Winter Songbirds Are Starting to Appear
by Ro Wauer
Most of the migrating hummingbirds and many of the other fall migrants have passed our area by late September. The millions of fall migrants are moving southward toward their wintering grounds in Mexico, Central America, and some even into South America. And the majority of the Neotropical birds that nested in South Texas have also moved on, joining the hoards of other southbound migrants. Their departure leaves a vacancy that soon will be filled with a variety of other songbirds. Within a very few days we can look forward to the arrival of our winter residents.
One of our very earliest arrivals will be the fly-catching eastern phoebe, a little perky flycatcher that over winters in our yards and pastures. Loners will spend their winter days perched on post and branches from where they will chase down whatever flying insect passes their way. Then they will return to the same perch, swallow their prey, jerk their tail, and wait for the next passing tidbit. Eastern phoebes are one of our hardiest flycatchers, able to survive the South Texas winters, while the vast majority of the other members of the flycatcher family have gone further south.

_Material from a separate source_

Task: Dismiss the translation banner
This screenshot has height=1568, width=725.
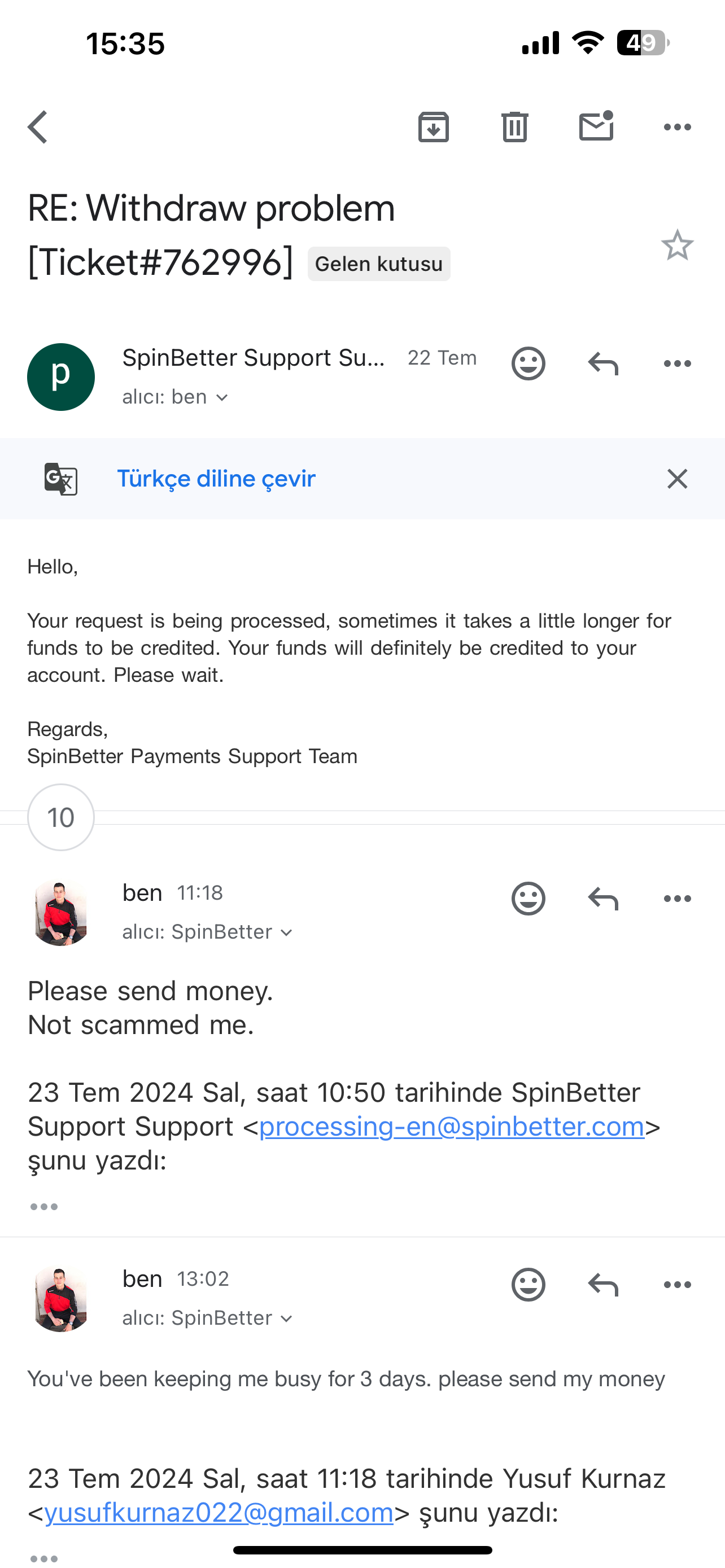Action: click(677, 479)
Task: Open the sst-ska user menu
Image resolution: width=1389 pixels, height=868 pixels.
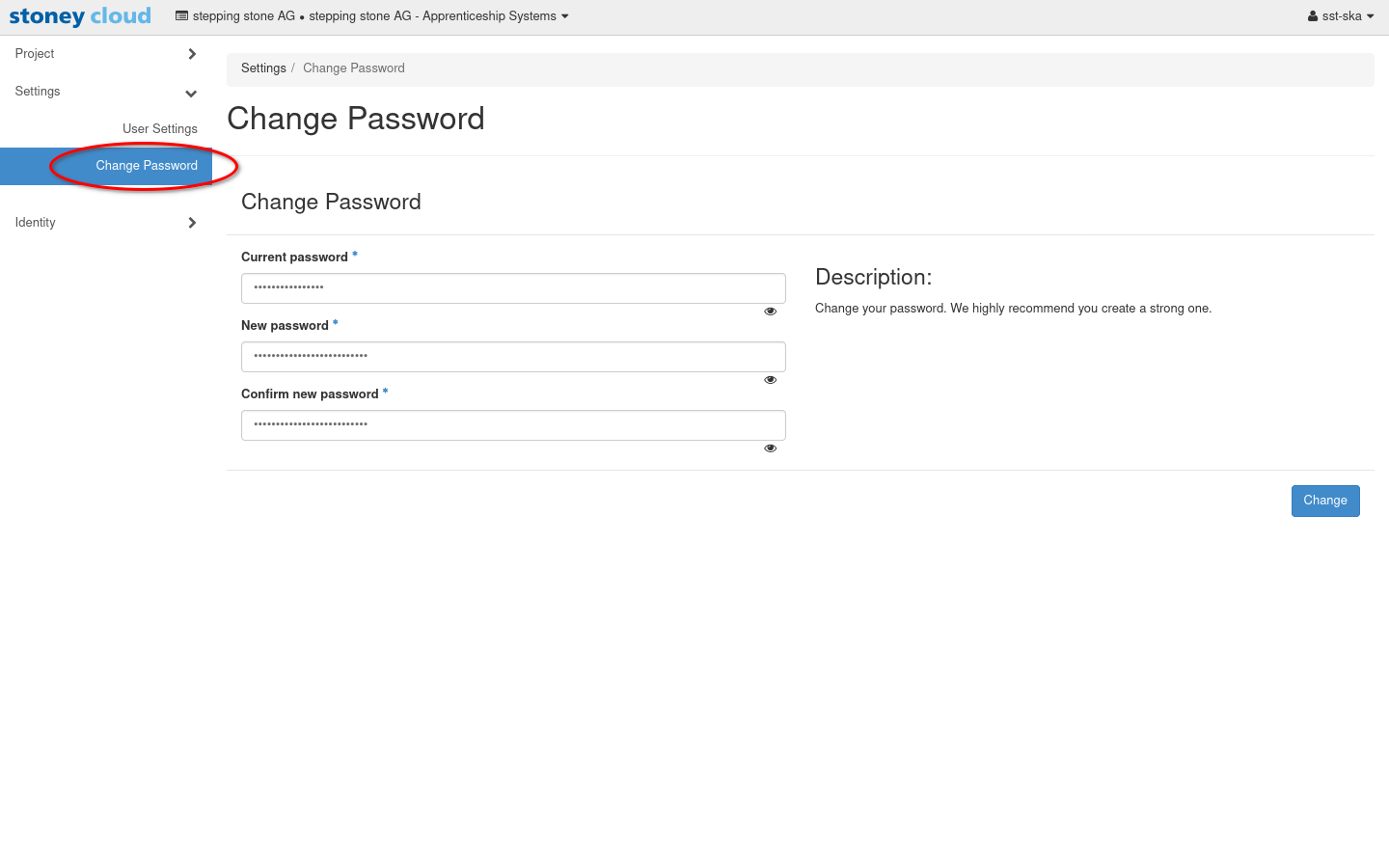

Brown thrashers also return in early fall. Their presence is often detected by their distinct call, a sharp spuck and low churr notes. This larger, reddish-backed bird is usually shy, staying in brushy areas and only coming into the open to feed and drink. And they love to bath; most of the sightings in my yard have been at one of my birdbaths. Brown thrashers are long, skinny birds, about robin-length, but with a reddish-brown back and streaked underparts.
Loggerhead shrikes also return to their wintering grounds fairly early. This short-tailed, black-and-white bird with a black mask, has a harsh "shack-shack" call. It prefers open areas where it can perch on a low snag to see prey. Unlike most songbirds, shrikes prey on other birds, as well as various insects and even lizards. They have a habit of impaling their prey, usually hanging them head-down, on a thorn or barb. Their method of storing food allows them to feed at their leisure, a unique feature among songbirds.
Two of the smallest of our winter residents can also appear in September, the house wren and the ruby-crowned kinglet. House wrens love thickets, and often their presence is only detected by their almost constant chatter, like rapid scolding notes. When seen in the open, it is a little, long-tailed, brownish bird, with a buff throat and eyebrows. Its wings and tail are barred with black lines.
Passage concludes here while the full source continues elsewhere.